Here’s Black’s pitch:

He wants to build a refinery 13 kilometres north of Kitimat, one that he says would be the greenest in the world. Refining Alberta bitumen there would be far cleaner than shipping it to more harmful refineries abroad. “We will develop a very clean plant the rest of the world can copy as they continue to build refineries. If we ignore this opportunity, we deliberately worsen global warming.”

That logic might not wash with those who would rather the oil not be refined at all, who argue it would be better to stop burning fossil fuels altogether, but Black argues that transition can’t be made as fast as people want.

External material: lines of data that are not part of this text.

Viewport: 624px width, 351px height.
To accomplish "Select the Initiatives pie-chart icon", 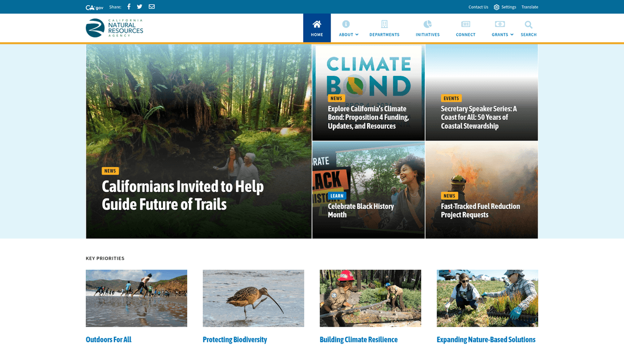I will (427, 24).
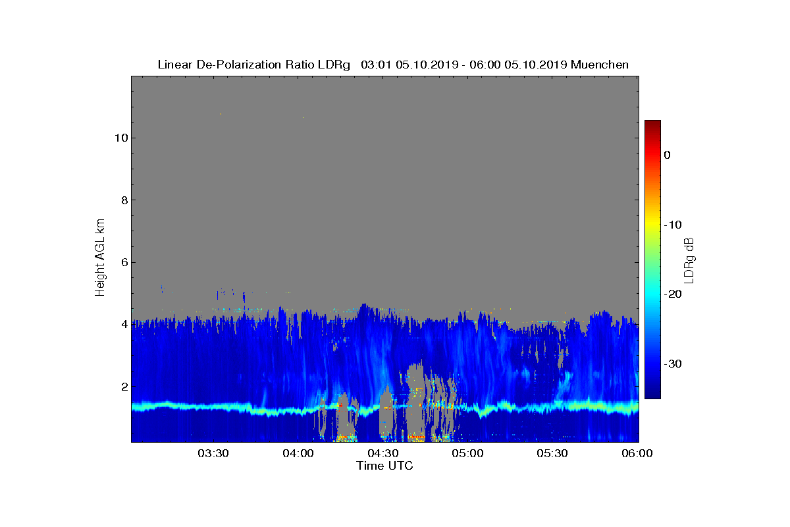Click the 2 km height tick label
The height and width of the screenshot is (527, 790).
(124, 387)
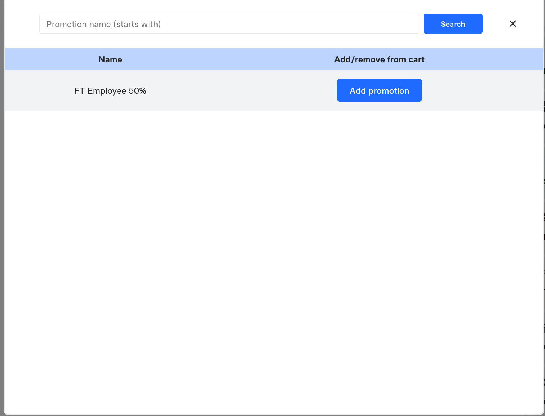Run the promotion name search
Viewport: 545px width, 416px height.
coord(453,24)
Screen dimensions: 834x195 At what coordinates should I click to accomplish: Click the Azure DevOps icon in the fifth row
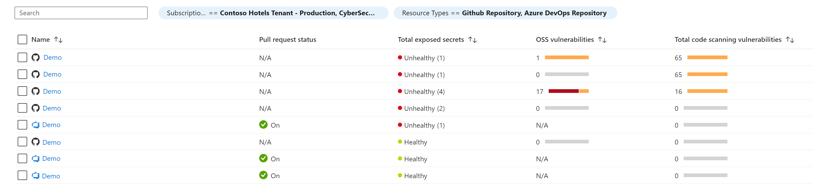pos(36,125)
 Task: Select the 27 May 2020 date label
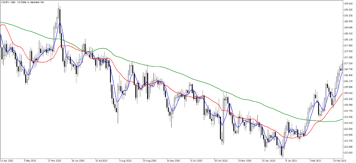(54, 160)
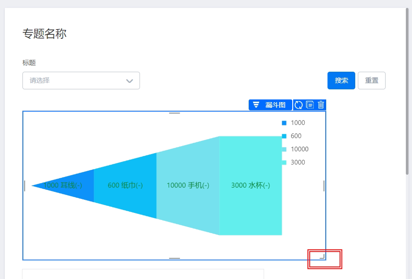
Task: Click the page vertical scrollbar
Action: coord(407,92)
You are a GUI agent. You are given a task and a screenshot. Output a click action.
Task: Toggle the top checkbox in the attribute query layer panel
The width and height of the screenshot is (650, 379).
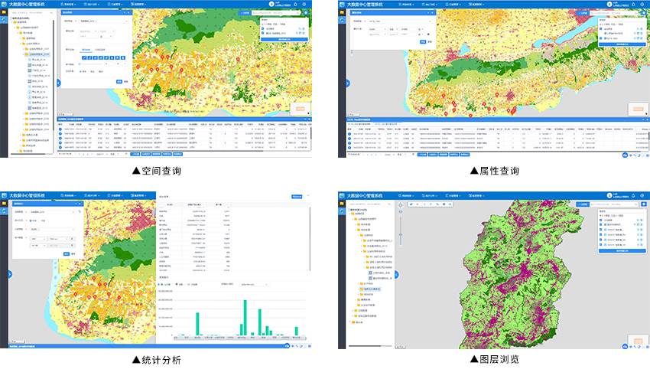(598, 29)
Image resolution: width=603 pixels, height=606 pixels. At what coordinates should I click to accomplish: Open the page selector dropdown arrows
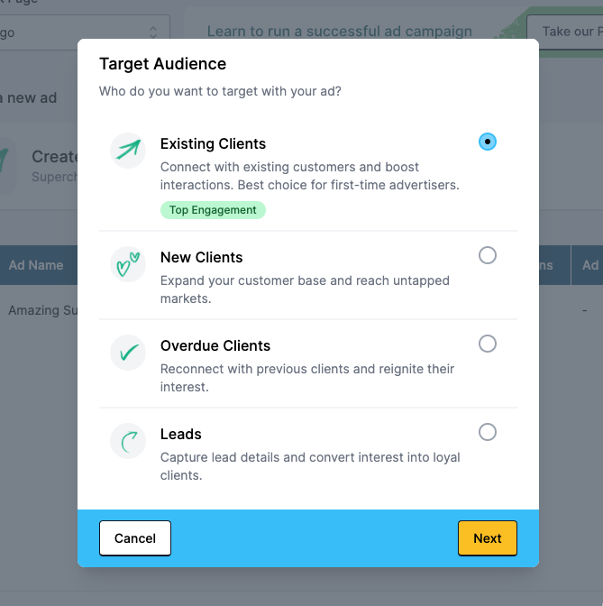pyautogui.click(x=153, y=32)
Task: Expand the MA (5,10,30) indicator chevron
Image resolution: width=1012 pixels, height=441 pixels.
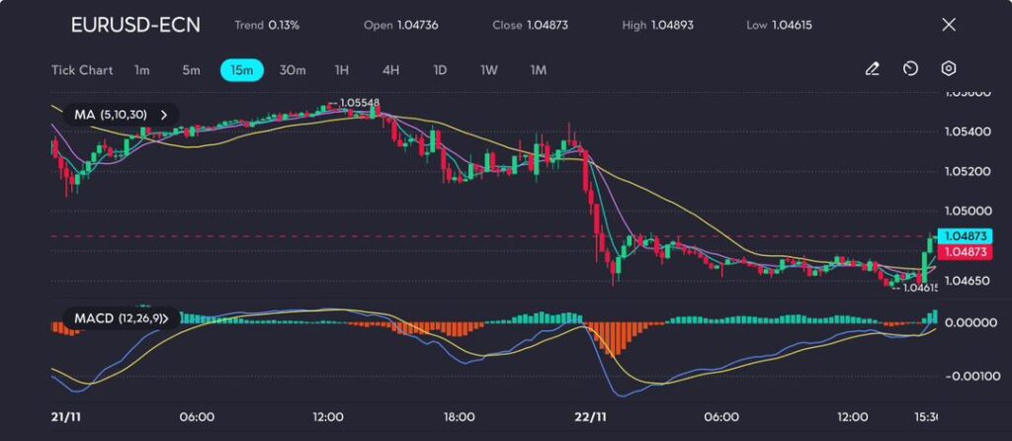Action: click(x=165, y=115)
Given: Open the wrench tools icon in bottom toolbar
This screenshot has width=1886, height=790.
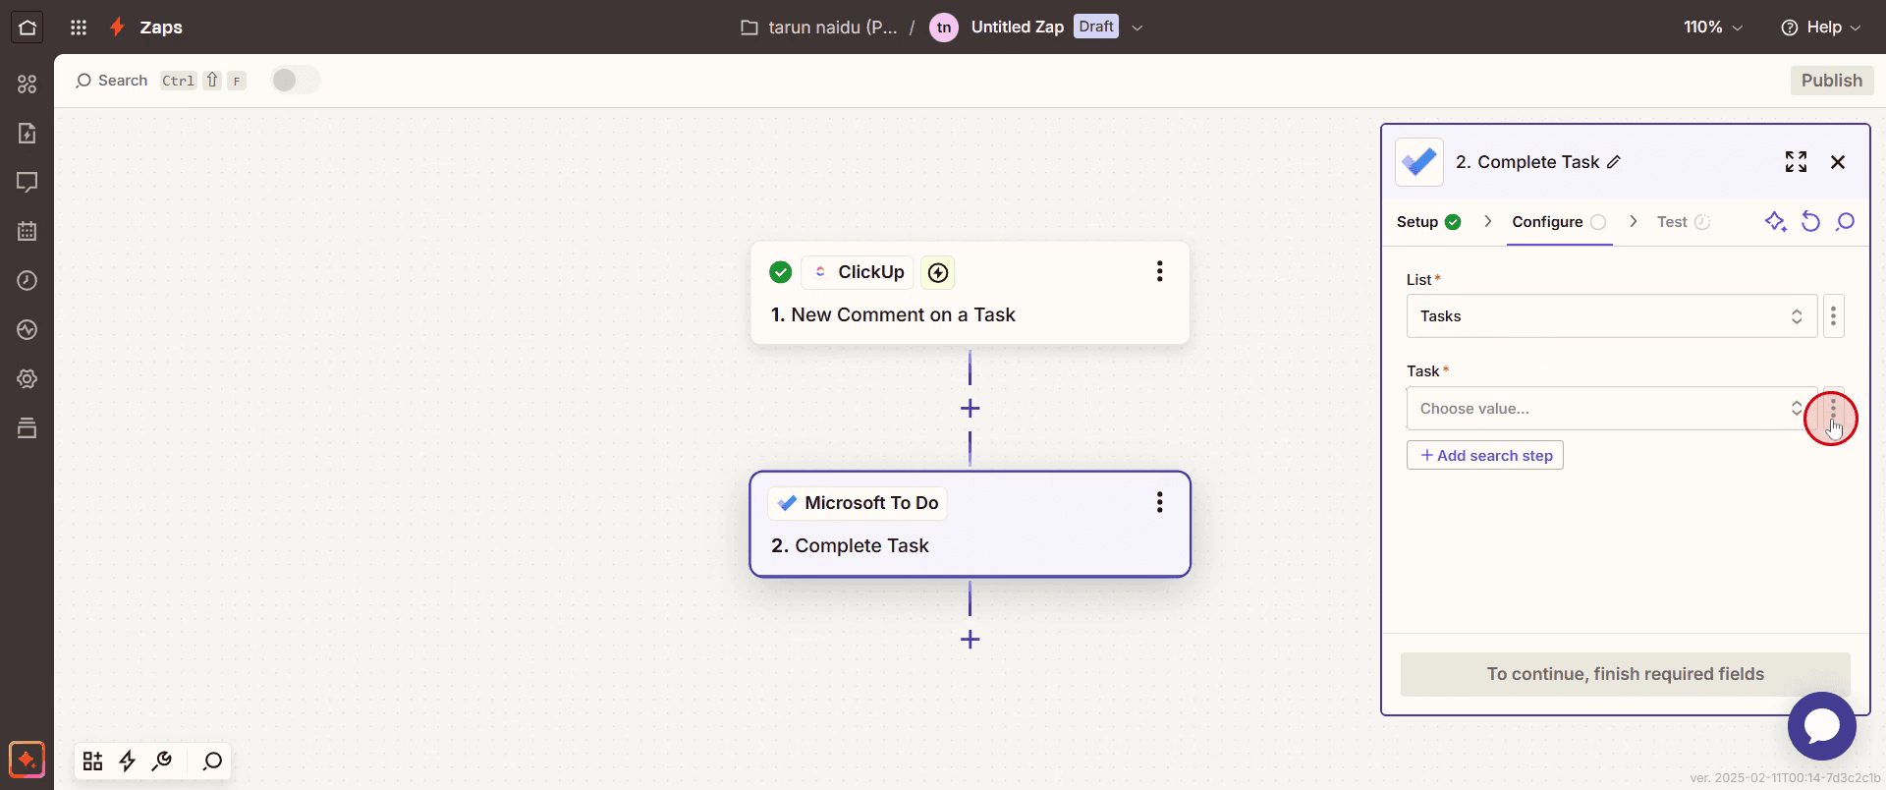Looking at the screenshot, I should [162, 761].
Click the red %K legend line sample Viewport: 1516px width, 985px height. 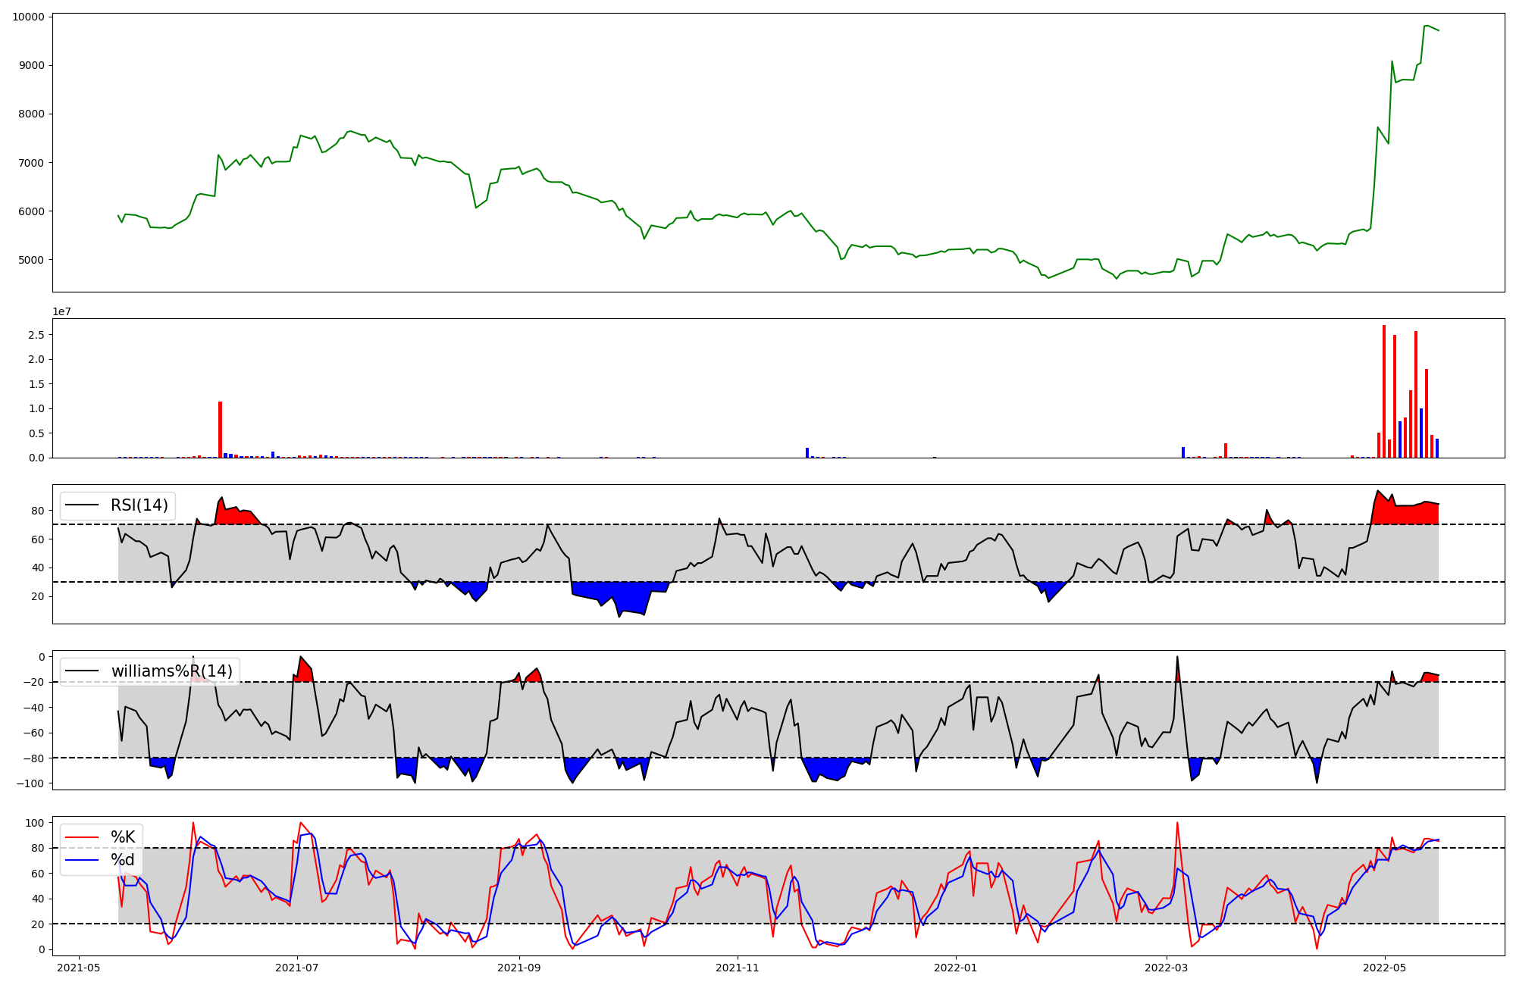point(82,837)
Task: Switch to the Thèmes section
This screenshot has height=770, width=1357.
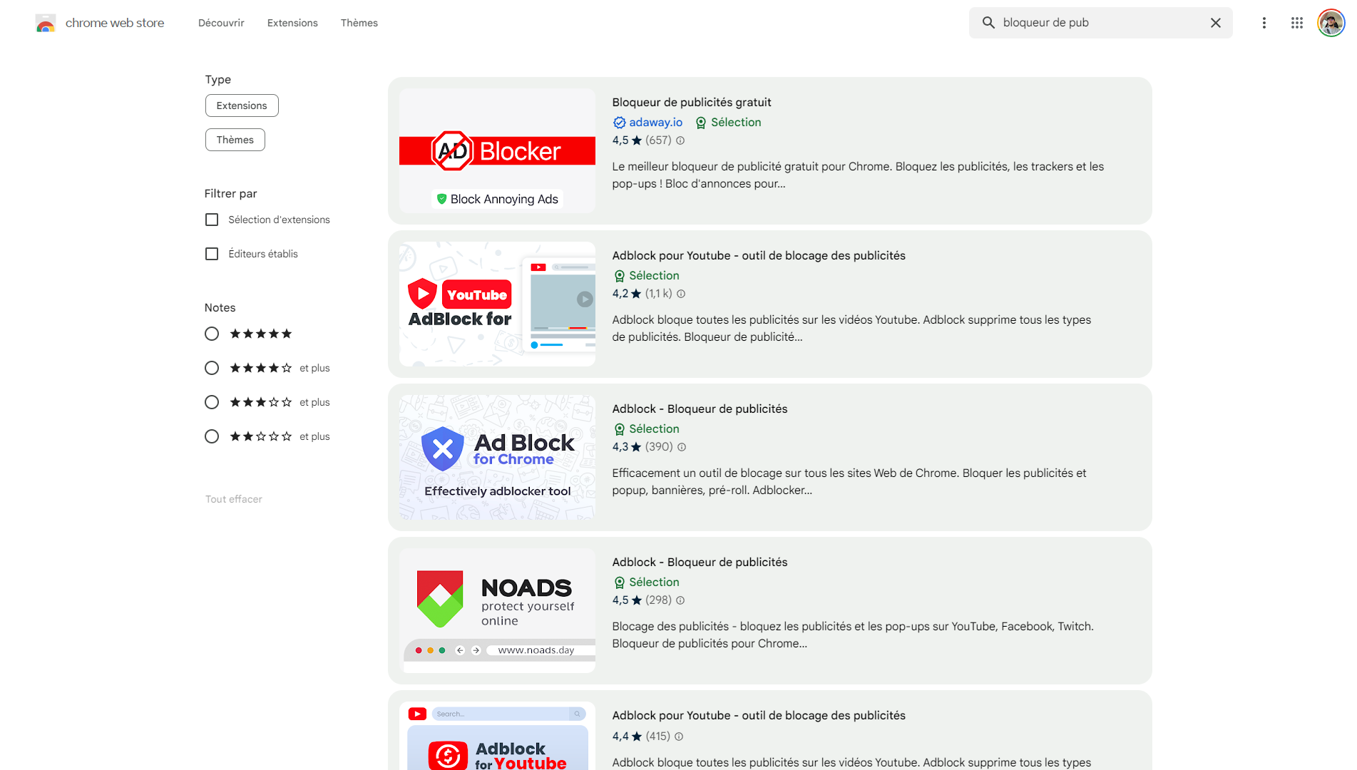Action: coord(359,22)
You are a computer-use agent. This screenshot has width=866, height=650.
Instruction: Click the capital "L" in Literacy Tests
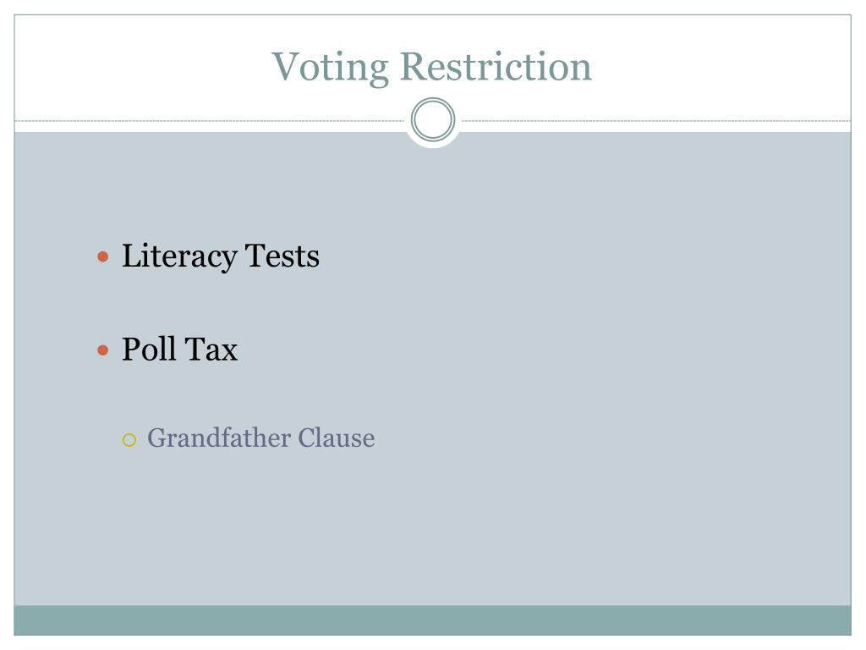click(131, 256)
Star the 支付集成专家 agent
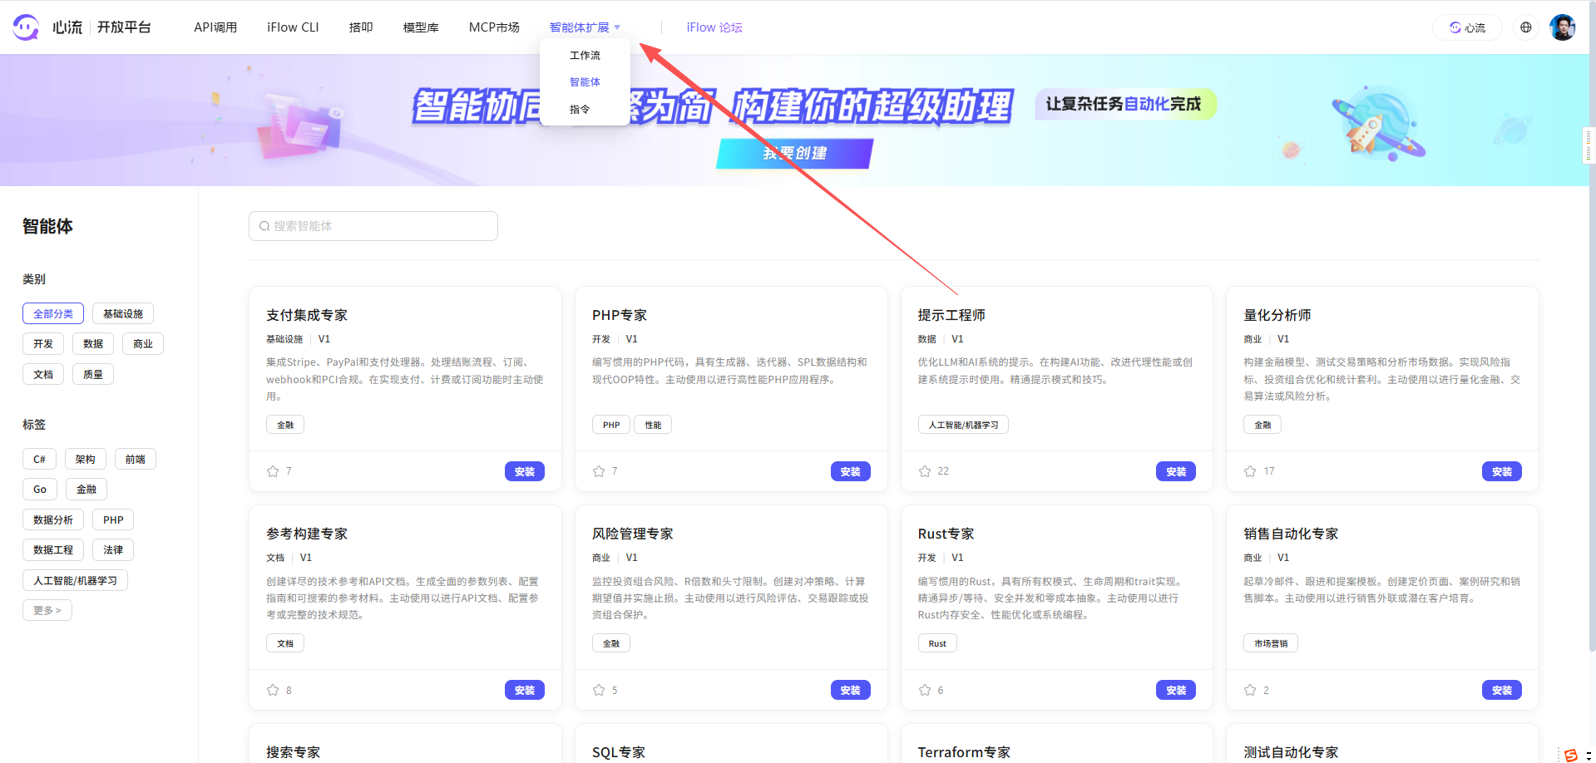The height and width of the screenshot is (763, 1596). [x=273, y=471]
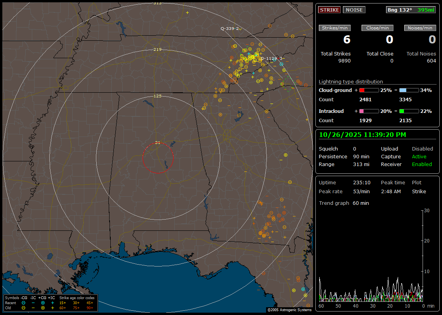Click the cyan Recent +IC legend symbol
442x315 pixels.
point(52,303)
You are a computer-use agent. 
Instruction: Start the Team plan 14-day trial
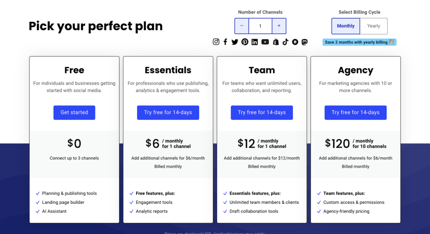262,113
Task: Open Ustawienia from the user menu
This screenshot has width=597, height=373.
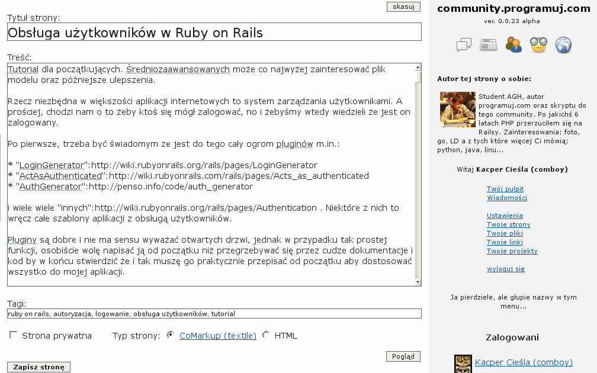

“Since we will not be able to move quickly away from fossil fuels, to reduce global warming we must reduce emissions while the fuels are still in use.”

His plan would not involve a pipeline from Alberta (which is good, because the feds already vetoed the proposed Northern Gateway across northern B.C.) Rather, his vision includes turning diluted bitumen into pellets at a plant in Alberta, then shipping the pellets by train to the refinery on the coast. (Why the coast? Because to be economical, refinery components would have to be built in a high-tech, low-wage Asian country, then shipped to this side of the Pacific for assembly.)

His plan would also address B.C.’s major argument against the Trans Mountain expansion, the potential for an Exxon Valdez-type crack-up on the West Coast.

The idea is that any spill of refined products — gasoline, diesel, jet fuel — would be much less damaging than one of tar-like dilbit.

The economics make sense, Black argues: “Transport savings for oil producers will amount to $10 to $15 per barrel when compared to shipments to the current markets of Houston and Los Angeles. The province of Alberta alone will earn up to an extra $1 billion per year if it has 200,000 barrels of its own royalty bitumen to send to Kitimat every day.

“Shipping 400,000 barrels of pure bitumen per day by train is equivalent to shipping 560,000 barrels per day of diluted bitumen by pipeline, but it saves the large cost of buying and moving the diluent. And it saves the capital cost of building the pipeline.

“Also Edmonton is far closer to Kitimat than it is to its current dilbit markets, and Kitimat is far closer to future overseas Asian markets than Houston is, so movement costs will be much lower.”

Black has had enough meetings with First Nations and other northern residents to convince him they would be on side. “A top Canadian bank has said that it will be able to raise all the required funding.” He figures two years for the approval process, then six years for construction. Easy- peasey, right?

Maybe not. Maybe foreign markets just want our dilbit, not our refined products. Maybe investors don’t want to risk long-term capital in an industry with an uncertain future. Maybe, maybe, maybe. All we know for sure is that, so far, the big players in Ottawa and Calgary have embraced Black’s plan with all the enthusiasm of Horgan and Kenney hugging it out at the First Ministers’ Barbecue.

But here’s the deal: amid all the warring and snarling over the pipelines, Black is proposing a solution. He has been doing so for years, without a well-articulated response from government and industry. If they have a detailed explanation of why Kitimat Clean won’t work, let’s hear it.